Afterwards I felt like a failure for not being able to push my daughter out-even with the help of meds, and that I was too much of a chicken to try different labor positions or to speak up about my iv. I felt guilty and sad about it for a month after daughter was born, and then had no time to think about it. Now that I'm pregnant with number 2, I will definitely be more assertive about things and take as much control as I can. All I can be is hopeful that next time will be better. And at the end of the day I have a healthy baby.


----------



## teal

I still feel sad about it but it gets better :hugs: 

I wanted a water birth at a birth centre but when waters broke they were a thick meconium so ended up transferring to high risk unit attached to monitors, was emergency forceps delivery followed by 3 hours in theatre being stitched up :( 

Xx


----------



## baileybubs

I think I just wanted to experience this "magical experience" that I had read from other women and yet mine didn't happen anything like that. Plus now I feel I have to wait longer to ttc number 2 coz I ended up having a c section. Of course I am so thankful that Emilia is here safe and is healthy, I just get a bit jealous when I read about other people's brilliant birth stories lol!! Is that a bit weird of me?


----------



## teal

It's not weird at all.

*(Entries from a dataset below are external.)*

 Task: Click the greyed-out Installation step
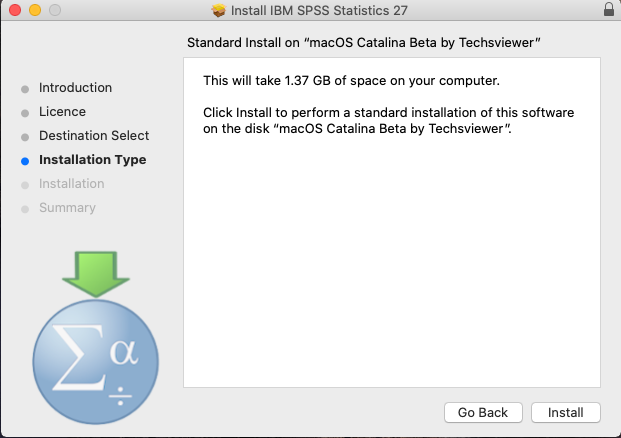(x=71, y=184)
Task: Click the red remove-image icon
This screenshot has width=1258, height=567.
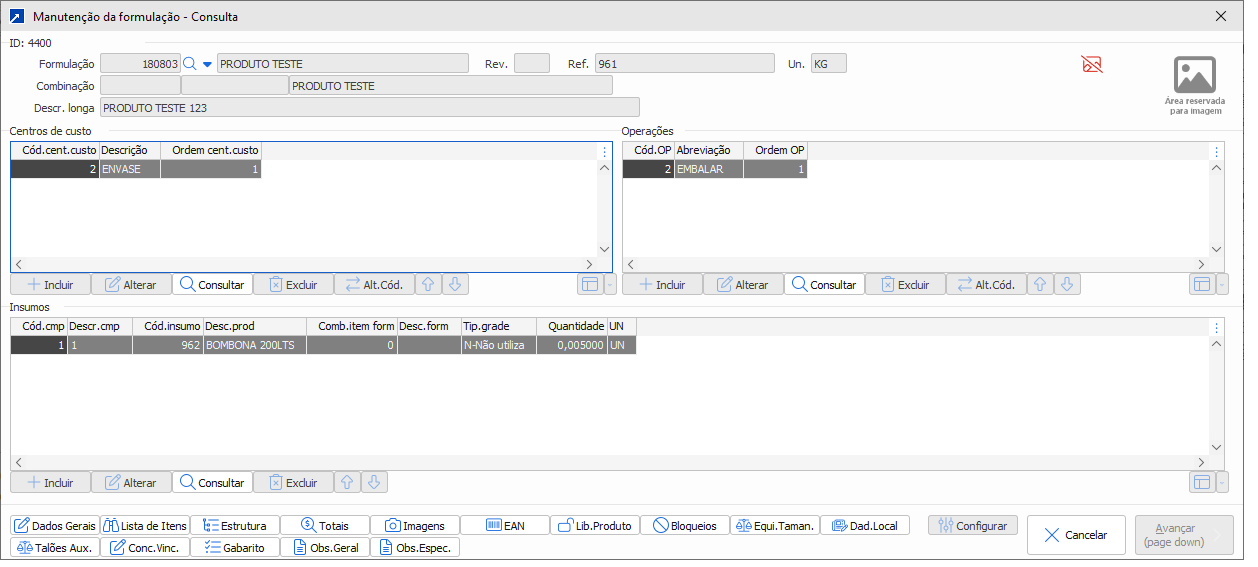Action: click(x=1091, y=65)
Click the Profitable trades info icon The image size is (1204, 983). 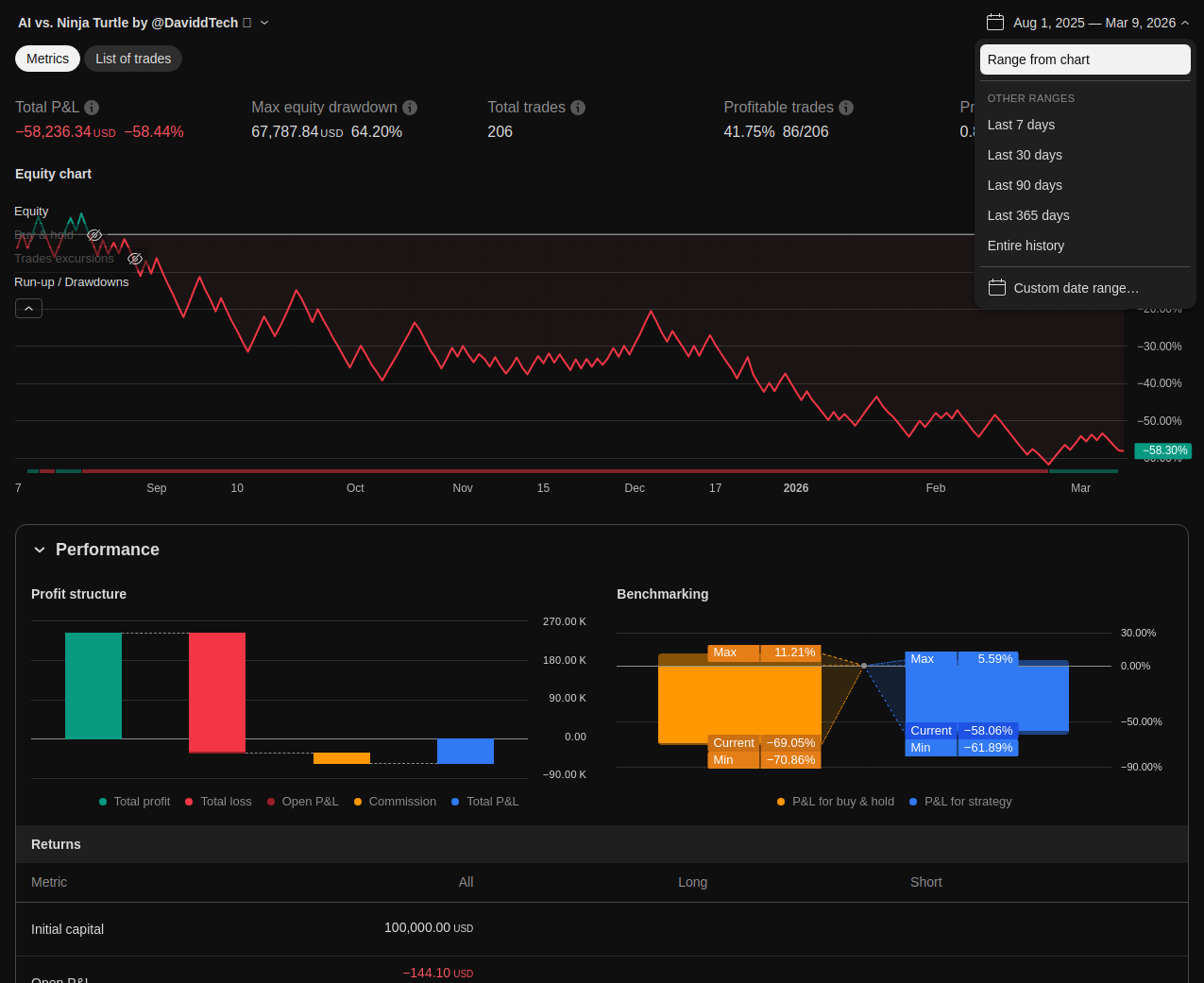pos(846,108)
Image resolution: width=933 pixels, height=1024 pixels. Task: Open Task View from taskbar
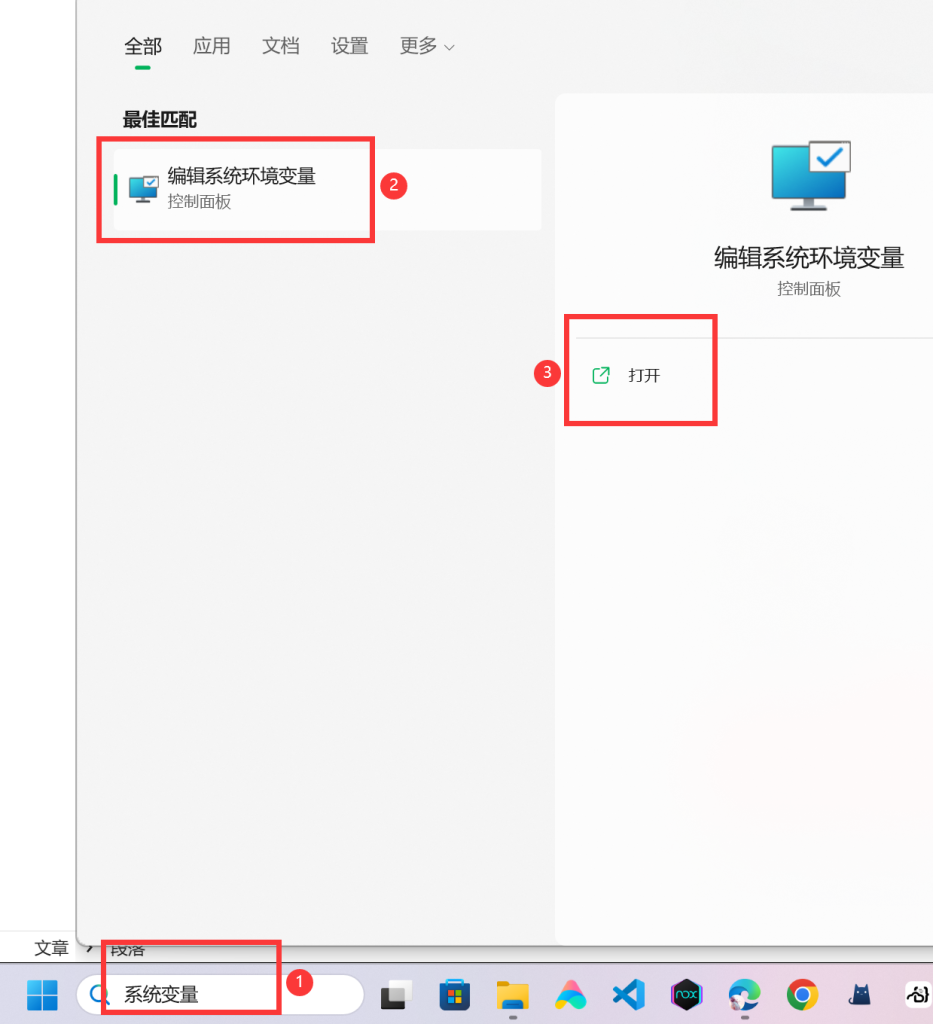396,995
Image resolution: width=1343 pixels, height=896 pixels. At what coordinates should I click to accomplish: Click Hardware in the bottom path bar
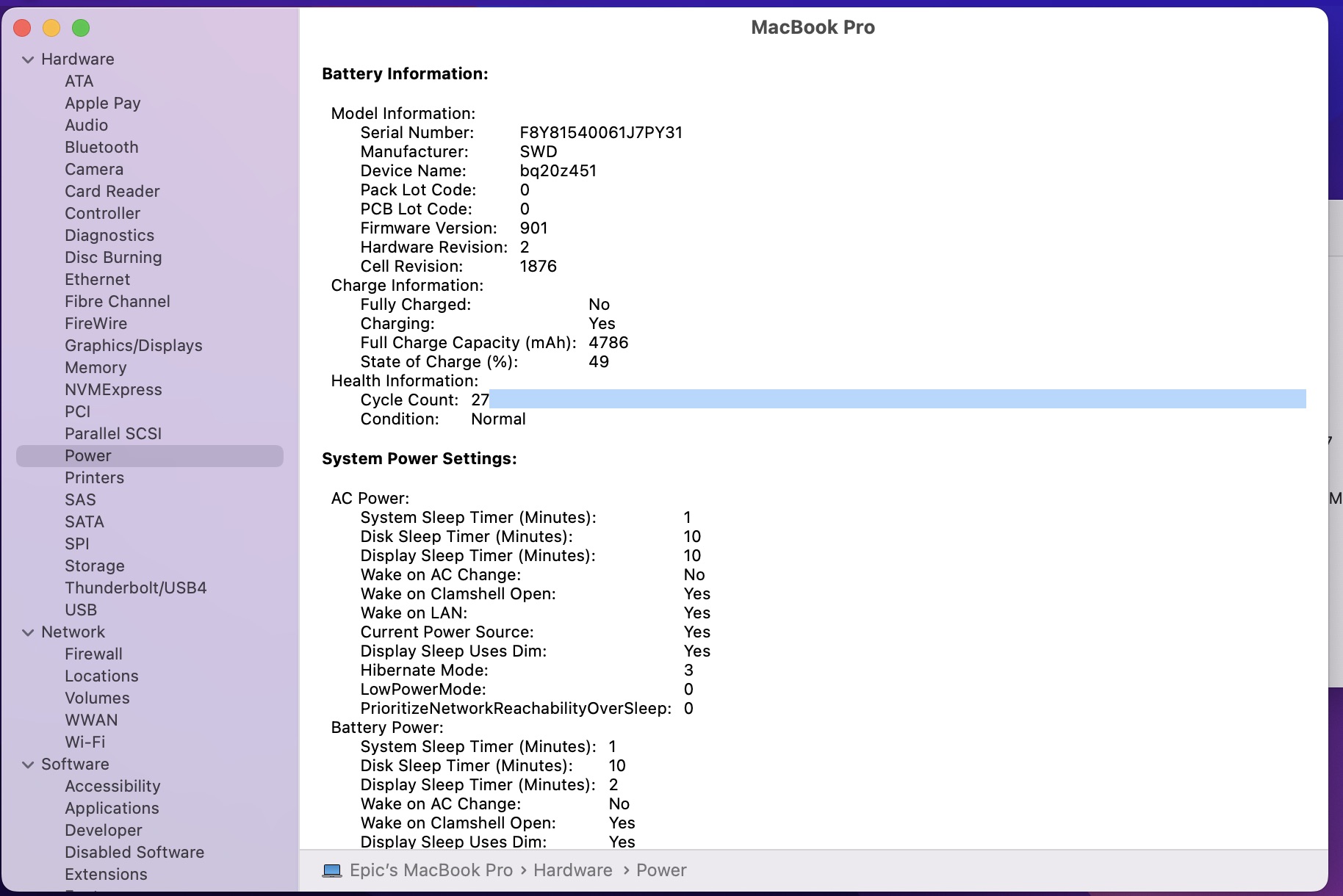[572, 870]
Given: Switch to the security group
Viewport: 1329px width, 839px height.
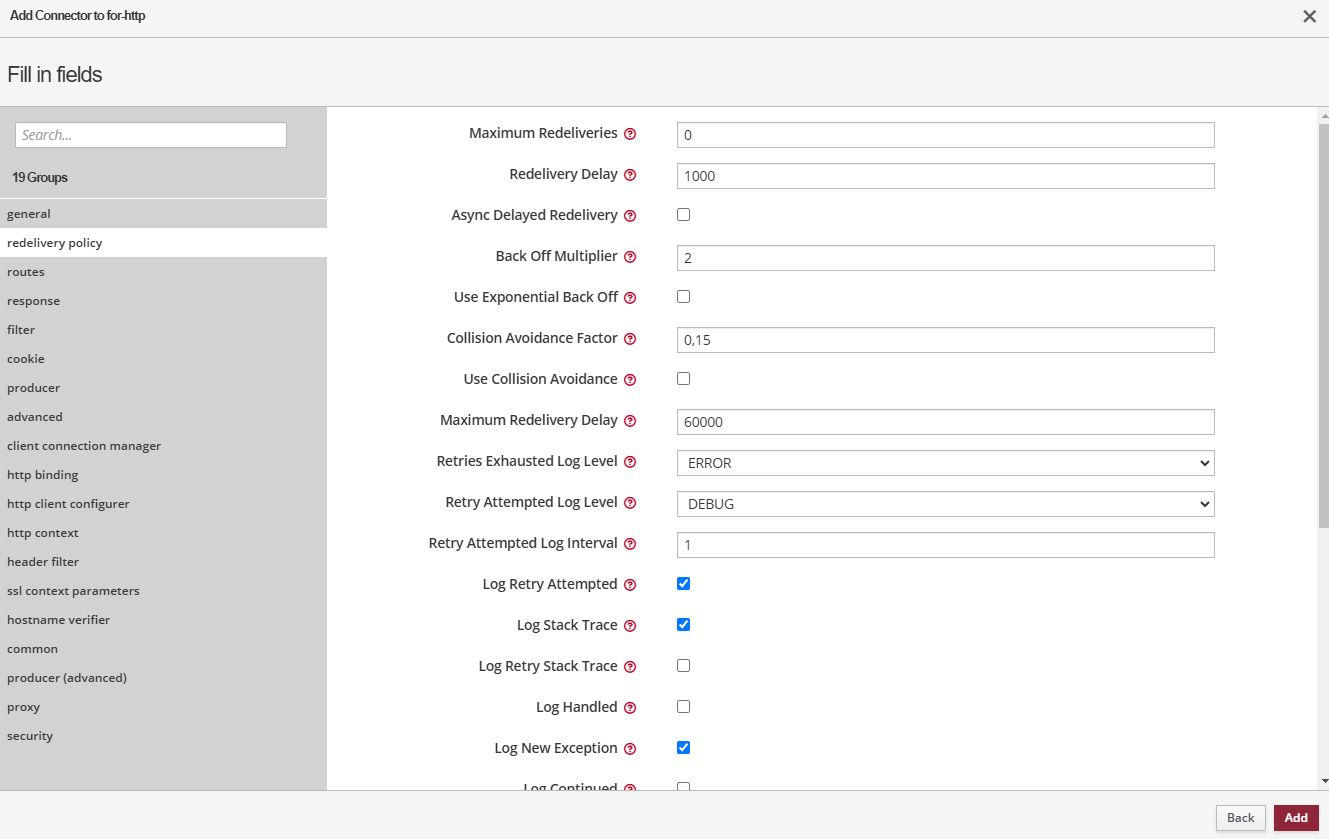Looking at the screenshot, I should 30,736.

I feel jealous, especially when it's a water birth because that's what I'd wanted. :hugs: you're not alone in feeling that way xx


----------



## baileybubs

Thanks teal. I had told myself before the birth that I should keep an open mind and I pretty much knew it was possible I wouldn't be able to have a water birth, but I just don't think I expected everything to go the complete opposite to what I had hoped lol! 
And it's so scary when your baby gets in distress too, doesn't make for a very magical experience really lol! 
I'd still do it all over again though exactly the same if I had to for her, or for any future child lol!


----------



## Aready

Not sure if this makes you feel better at all, but my birth plan went according to plan and I wouldn't call it a "magical experience".


----------



## baileybubs

I didn't really have a set birth plan as such, I just knew I didn't want to be stuck still on a bed lying down, and I really didn't want to have to have an epidural. I guess none of it really matters anyway I just find myself a little sad about it every now and again.


----------



## XJessicaX

Hey, if I am completely honest my disappointment in my 1st labour only truly went after my 2nd labour. My first was just nothing I had imagined, I probably had a bit of post traumatic stress after it! It lessened 6 months PP but it still was a sore topic. My second labour was fast and easy. Walking out of hospital I had this clear headed feeling of "WOOHOO I DID IT!" and it completely erased my first bad experience!


----------



## MumMumMum

I ended up induced for pre e with my first, in bed on monitors and drips. I lost a lot of blood & was out of it for a lot of the labour - I only really remember the pain.

I wanted a water birth. I still haven't really got over how it went. I'm ok until someone talks about a water birth or there's one on tv. 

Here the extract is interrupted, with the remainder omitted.